To paraphrase critic Armond White, whose career is based on being a contrarian : “Get Out” is an attenuated comedy sketch that is tailored to please the liberal status quo”. Really? If that’s what you’ve taken away from this movie—hardly a comedy, by the way, though not without its comic relief—then I might say your cynicism has eclipsed your capacity to recognize when a film’s plotting is ultimately a means of subverting simple expectations and pre-conceived notions in order to make a much more concise statement.
I know White just wants the attention (he spitefully spoils it in the first paragraph of his review, by the way), but I bring up his 100% RT-busting critique because it describes exactly how not to take in this movie. Yes, the case of racial tension is in the forefront: a black guy in a “Meet The Parents” scenario with his white girlfriend and even whiter family in an idyllic country setting. A reversal of the norm in the horror genre. A vision of the suburbs as a terrifying place when perspective is re-calibrated. But it goes so far beyond that. Racism takes a different, more horrifying shape here.
If writer director Jordan Peele (half of the Key & Peele comedy duo) wanted to take the cheap and easy route to simply appease people, believe me, he had every opportunity to do so. But this intense, clever thriller doesn’t go that way. To be fair, I would also criticize Andre Seewood for his diatribe about hyper-tokenism in “Star Wars VII”, diminishing and trivializing the black protagonist’s significant and consequential role by doing so. And I think that simplifying “Get Out” as a partisan ploy to vilify white people is damaging to the intelligence and originality of a film that will appeal to a very broad demographic. It reminds me of that “Seinfeld” episode, in which Jerry’s dentist makes a few terrible anti-semitic jokes. And this offends you as a Jew? he’s asked. No, it offends me as a comedian!
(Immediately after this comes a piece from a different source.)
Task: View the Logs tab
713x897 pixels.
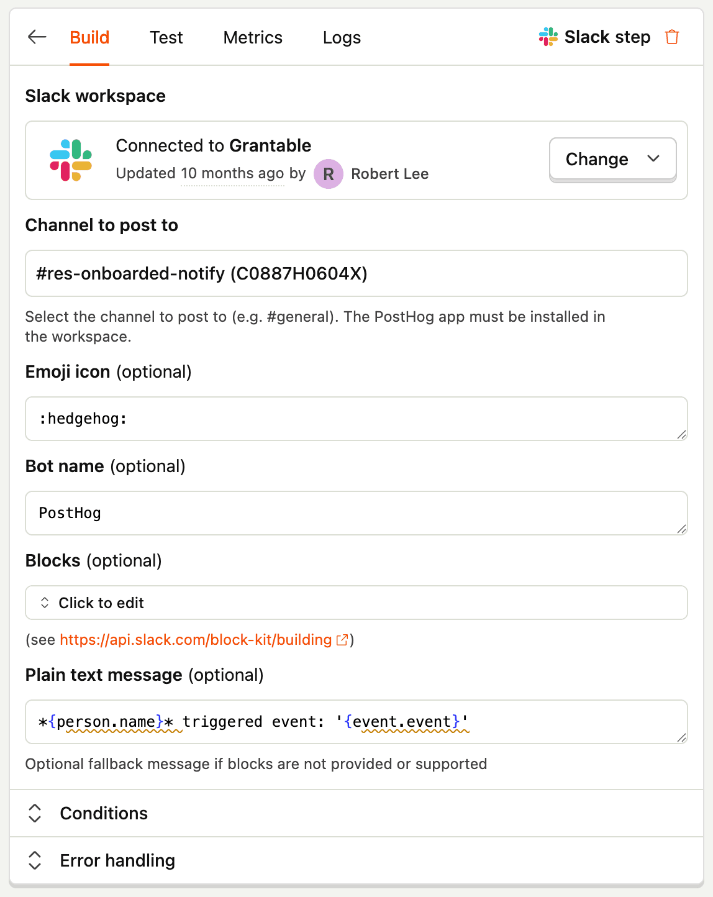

“Get Out” stars Daniel Kaluuya as Chris, an up-and-coming photographer with a rare eye. He and his girlfriend Rose (played by Allison Williams) are headed to her folks’ estate, and he’s nervous because she hasn’t told them that he’s black. She insists they’re not racist. At first, that seems to be true, but mom and dad Armitage (Bradley Whitford, Catherine Keener) quickly start to overcompensate. Nerves, maybe. Whitford’s Dean mentions that his deceased father almost got over losing to Jesse Owens in the Berlin Olympics, then openly cops to the cliché of having black employees—groundskeeper Walter (Marcus Henderson) and housekeeper Georgina (Betty Gabriel), who seem like they were teleported from the 1800’s. They used to take care of Dean’s parents before they passed, says Dean, and he just couldn’t stand to let them go. Then there’s the Obama discussion that Rose warned Chris would inevitably occur.
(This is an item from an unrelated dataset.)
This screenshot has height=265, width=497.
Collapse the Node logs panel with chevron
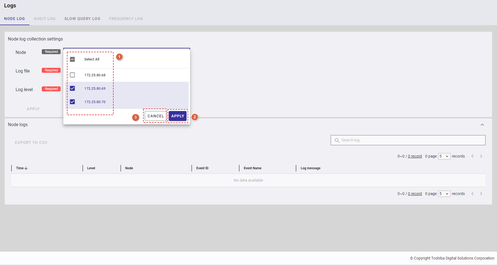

And Mrs. Armitage is a psychiatrist with a propensity for hypnotizing people, and offers (i.e. manipulates) to cure Chris of his smoking habit. Meanwhile, Chris’s buddy Rod (Lil Rel Howery) is convinced the white folks are running some sort of kinky sex slave operation when he believes his friend has gone missing (hilarious police station scene with Erika Alexander).
There’s a party. And then they show up in droves, aging caucasian country-clubbers who have all sorts of questions for Chris—some less appropriate than others—a microcosm of extreme, old school right-wing mentality. The one black guy who shows up (Lakeith Stanfield) is dressed for the Kentucky Derby in the 1940’s.
Everything is odd. Rose’s brother Jeremy (Caleb Landry Jones) is a drunk with an out-of-place Brooklyn accent who’s obsessed with MMA and almost puts Chris in a headlock at dinner after commenting about his genetic makeup. I’ll go no further into the plot, so just chew on that information for a while.
Jordan Peele’s script is without an ounce of fat. After a second viewing, I picked up on several things that seemed all the more ingenious because the first time around, they appeared inconsequential (particularly after Rose and Chris hit a deer on their way to the Armitage compound). The jump scares are rarely without merit, but the atmosphere is what really bites. Daniel Kaluuya’s performance is nearly perfect: his character is uncomfortable and apprehensive all the way, and in addition to his inherent skepticism, he’s forced to contend with some long suppressed demons involving his own family. Brilliant stuff abounds. Peele wrangles us in by addressing the elephant in the room quickly, so immediately we’re wondering where it’s going to go for the next 90 minutes. Probably not where you think. While you’re wondering, Michael Abels’ score will make your hair stand on end.